When I was in college I did an internship with a big company (IBM; working on submarine sonar systems) and learned amazing things (including that I didn’t want to work for IBM <g>). I also did a short internship for a professor writing Fast Fourier Transforms in FORTRAN.
In addition to running my own little software company that I had started in high school, these internships were hugely valuable to me later in my career. I think a college (even high school!) student would be nuts to not do at least two or three internships. You get real experience doing real work, you get something to put on your resume, and you start to establish your all-important network.
No matter what you do, get a good summer internship.

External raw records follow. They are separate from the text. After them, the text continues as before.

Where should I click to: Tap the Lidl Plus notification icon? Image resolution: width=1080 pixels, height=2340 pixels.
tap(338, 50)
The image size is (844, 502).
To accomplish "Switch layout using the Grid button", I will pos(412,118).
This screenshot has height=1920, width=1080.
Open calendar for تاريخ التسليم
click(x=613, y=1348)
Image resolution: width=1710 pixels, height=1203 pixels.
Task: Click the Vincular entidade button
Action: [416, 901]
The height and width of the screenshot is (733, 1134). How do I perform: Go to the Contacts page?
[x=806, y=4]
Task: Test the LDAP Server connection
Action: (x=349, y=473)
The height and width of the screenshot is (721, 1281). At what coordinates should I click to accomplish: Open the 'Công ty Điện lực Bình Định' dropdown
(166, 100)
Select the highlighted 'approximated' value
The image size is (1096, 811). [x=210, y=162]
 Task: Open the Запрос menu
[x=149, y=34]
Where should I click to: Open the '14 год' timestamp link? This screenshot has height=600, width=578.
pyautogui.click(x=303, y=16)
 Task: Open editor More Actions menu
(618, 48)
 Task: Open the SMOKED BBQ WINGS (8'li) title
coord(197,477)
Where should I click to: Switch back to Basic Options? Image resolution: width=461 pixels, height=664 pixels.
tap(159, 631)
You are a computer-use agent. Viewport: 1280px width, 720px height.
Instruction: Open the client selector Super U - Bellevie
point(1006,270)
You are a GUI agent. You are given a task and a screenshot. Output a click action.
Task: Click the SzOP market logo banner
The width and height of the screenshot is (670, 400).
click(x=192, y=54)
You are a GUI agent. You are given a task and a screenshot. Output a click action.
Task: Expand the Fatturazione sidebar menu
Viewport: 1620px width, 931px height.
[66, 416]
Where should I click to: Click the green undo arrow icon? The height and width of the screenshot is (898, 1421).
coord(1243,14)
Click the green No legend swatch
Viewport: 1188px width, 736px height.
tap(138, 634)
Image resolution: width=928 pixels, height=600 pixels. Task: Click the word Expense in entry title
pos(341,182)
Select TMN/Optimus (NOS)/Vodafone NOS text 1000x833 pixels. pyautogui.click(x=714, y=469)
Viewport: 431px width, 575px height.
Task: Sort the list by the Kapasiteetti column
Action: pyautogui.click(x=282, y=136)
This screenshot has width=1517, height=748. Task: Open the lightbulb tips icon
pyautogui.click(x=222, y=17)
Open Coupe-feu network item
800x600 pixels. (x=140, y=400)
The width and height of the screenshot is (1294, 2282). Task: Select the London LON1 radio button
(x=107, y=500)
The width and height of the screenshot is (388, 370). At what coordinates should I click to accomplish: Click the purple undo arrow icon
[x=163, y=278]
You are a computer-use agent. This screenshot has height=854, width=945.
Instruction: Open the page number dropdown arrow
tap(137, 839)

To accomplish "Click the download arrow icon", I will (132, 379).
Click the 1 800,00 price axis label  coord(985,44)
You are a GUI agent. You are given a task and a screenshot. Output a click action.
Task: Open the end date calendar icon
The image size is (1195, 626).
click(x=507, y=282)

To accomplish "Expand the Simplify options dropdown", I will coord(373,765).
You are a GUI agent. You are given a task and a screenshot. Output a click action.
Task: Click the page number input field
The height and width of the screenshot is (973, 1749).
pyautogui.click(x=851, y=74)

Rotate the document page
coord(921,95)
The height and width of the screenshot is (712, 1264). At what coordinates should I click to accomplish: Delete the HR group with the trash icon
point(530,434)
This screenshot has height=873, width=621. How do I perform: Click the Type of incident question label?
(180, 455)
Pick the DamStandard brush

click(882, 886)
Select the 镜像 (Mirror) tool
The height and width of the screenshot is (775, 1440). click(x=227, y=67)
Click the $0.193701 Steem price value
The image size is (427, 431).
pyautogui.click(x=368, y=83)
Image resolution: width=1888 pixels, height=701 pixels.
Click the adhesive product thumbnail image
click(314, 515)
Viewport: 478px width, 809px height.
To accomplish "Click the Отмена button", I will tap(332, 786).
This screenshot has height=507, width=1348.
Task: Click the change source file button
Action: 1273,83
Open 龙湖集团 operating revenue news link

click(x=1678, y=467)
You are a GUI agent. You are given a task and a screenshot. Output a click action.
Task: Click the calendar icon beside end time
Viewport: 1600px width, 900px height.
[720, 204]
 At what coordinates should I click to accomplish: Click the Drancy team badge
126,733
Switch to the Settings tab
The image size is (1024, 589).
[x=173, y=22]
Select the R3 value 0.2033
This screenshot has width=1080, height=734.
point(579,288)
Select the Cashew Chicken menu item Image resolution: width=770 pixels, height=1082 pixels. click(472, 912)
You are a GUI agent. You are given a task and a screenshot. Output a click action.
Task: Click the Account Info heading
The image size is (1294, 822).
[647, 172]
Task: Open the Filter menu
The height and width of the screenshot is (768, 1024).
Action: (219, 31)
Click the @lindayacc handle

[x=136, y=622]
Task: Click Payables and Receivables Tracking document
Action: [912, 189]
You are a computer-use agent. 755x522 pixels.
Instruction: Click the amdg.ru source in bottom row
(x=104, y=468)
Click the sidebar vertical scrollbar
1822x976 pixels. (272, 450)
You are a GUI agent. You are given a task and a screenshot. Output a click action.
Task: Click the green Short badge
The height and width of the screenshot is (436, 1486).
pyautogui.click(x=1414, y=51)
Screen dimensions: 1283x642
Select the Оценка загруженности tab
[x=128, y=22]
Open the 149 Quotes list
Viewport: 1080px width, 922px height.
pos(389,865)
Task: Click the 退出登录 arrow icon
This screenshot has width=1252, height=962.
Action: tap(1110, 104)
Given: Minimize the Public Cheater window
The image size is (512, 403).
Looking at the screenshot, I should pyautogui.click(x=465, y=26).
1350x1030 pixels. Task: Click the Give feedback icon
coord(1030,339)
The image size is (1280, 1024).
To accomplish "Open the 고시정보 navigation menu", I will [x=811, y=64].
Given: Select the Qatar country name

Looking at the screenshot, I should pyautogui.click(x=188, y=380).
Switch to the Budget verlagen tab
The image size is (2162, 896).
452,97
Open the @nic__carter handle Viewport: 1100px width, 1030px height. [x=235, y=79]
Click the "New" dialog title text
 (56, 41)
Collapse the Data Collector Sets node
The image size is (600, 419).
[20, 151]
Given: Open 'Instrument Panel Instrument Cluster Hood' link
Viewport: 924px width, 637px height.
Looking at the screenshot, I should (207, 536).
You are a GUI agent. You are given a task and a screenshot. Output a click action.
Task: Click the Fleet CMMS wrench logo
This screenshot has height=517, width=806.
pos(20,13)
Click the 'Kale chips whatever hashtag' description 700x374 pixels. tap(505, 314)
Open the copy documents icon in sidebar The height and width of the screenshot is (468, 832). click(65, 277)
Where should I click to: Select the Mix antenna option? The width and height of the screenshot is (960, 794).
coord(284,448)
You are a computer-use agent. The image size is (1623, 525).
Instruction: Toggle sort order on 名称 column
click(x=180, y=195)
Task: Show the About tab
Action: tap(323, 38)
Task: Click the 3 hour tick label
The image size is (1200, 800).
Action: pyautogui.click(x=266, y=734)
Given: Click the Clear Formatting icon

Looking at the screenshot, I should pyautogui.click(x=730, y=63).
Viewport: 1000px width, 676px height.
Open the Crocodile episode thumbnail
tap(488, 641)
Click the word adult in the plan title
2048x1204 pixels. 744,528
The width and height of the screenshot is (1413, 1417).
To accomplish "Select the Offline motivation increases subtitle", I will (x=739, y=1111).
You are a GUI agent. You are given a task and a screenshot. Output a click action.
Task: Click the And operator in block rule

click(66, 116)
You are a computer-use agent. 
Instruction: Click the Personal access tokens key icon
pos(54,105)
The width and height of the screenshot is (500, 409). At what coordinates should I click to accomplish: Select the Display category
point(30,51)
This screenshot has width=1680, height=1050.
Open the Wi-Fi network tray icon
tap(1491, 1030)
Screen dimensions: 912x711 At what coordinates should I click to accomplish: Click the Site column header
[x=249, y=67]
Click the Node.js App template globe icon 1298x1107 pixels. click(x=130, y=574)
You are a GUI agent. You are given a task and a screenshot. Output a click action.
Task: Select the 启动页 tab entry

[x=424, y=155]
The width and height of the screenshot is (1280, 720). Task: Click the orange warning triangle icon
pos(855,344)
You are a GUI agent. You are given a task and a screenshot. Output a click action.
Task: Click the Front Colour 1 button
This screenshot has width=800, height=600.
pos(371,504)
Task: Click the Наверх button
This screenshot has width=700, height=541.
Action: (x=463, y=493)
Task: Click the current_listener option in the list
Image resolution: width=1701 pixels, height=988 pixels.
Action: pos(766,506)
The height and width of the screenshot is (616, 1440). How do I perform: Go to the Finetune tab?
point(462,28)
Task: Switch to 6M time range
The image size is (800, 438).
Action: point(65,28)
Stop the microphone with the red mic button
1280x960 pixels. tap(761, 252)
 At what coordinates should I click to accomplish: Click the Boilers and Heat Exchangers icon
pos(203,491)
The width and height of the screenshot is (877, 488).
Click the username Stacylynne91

But what kind of internship should you get? I think this article by Alexey does a nice job of laying out your choices. He says:
As such: here’s everything you ever wanted to know about tech internships, plus some bloviating about my experience. The TL;DR is, try to have at least two internships: one at a small start-up and one at a tech company.
I am looking for at least two interns for the Summer of 2012. I’m looking for both developers and designers.
Here’s a job description for the developer intern. The designer position is similar.
Do you love to code? Are you looking for a well-defined, time-boxed project in the real world that will make your resume pop when you graduate? Join the Bogus Labs team in building an innovative service that will revolutionize how small businesses track their expenses. Along the way you’ll get mentorship and guidance from a highly respected former Microsoft executive and entrepreneur. If you deliver you’ll get access to his ginormous network in the Seattle and Bay Area. Plus, it will be a lot of fun.
A well-known former Microsoft vet (21 years), Charlie Kindel, has an exciting idea for a business. He is looking for a computer science intern to help with the design and development of the initial version of the product. He could pay some contract developer to do the work, but that wouldn’t be any fun. He’d much rather create a win-win situation by helping a college student learn what it really takes to build great products.
This will be a paid internship lasting 6-8 weeks (negotiable).
- Candidate must love writing software. If you don’t yet know if you LOVE actually writing code then this is not for you
- 2+ years of formal computer science education (e.g. you need to be a junior or greater)
- Experience building websites using ASP.NET/C# or Ruby (Rails, Sinatra, etc…) required.
- Some experience with databases required.
- Experience coding HMTL (jQuery/CSS) will be helpful.
- Candidate must be local to the Seattle area for the majority of the project.
The project is a web application for helping small business and self-employed individuals save huge amounts of money. A teaser for the product (which is already in development, but not yet in testing) can be found at www.milelogr.com.
The backend is being built in ASP.NET MVC3 and the front end is HTML/CSS/jQuery. We expect to build mobile apps as well.
What you actually work on will depend on when you actually start. It could be anything from creating the first real version of the web UI to an iPhone, Android, or WP7 application front end.
Charlie Kindel is the founder and CTO of a stealth startup in the Seattle area. Prior to August 2011, Mr. Kindel served as General Manager of the Windows Phone Developer Experience at Microsoft. In this role, Mr. Kindel drove the cross-Microsoft effort to create a world-class developer experience for Windows Phone 7 and by building and running the engineering team that shipped the application platform. During his 21 year tenure at MSFT, Charlie repeatedly drove innovative and successful Microsoft technologies and products including ActiveX, Internet Explorer, Windows Home Networking, Windows Media Center, Windows Home Server, and Windows Phone 7 by leading organizations to balance business, user experience, and technology investments. Mr. Kindel specializes in developer platforms, consumer products, building platform ecosystems and communities, incubation and startup projects & products, and cross-organization and company collaboration.
What you’ll Learn
If things go well, you should expect to learn the following during this internship. These are all things that will be of immeasurable value to you in your career.
- How to build world-class software by focusing on the customer first.
- Archetype/Persona and scenario development.
- Writing great specifications.
- Balancing “pure” technical architecture with pragmatism.
- Tools & techniques for focusing on the right things.
- Business modeling (or “Ideas are a dime a dozen, executing on an idea is harder, but getting people to pay for things is the real trick.”).
- And, of course, world-class software development skills.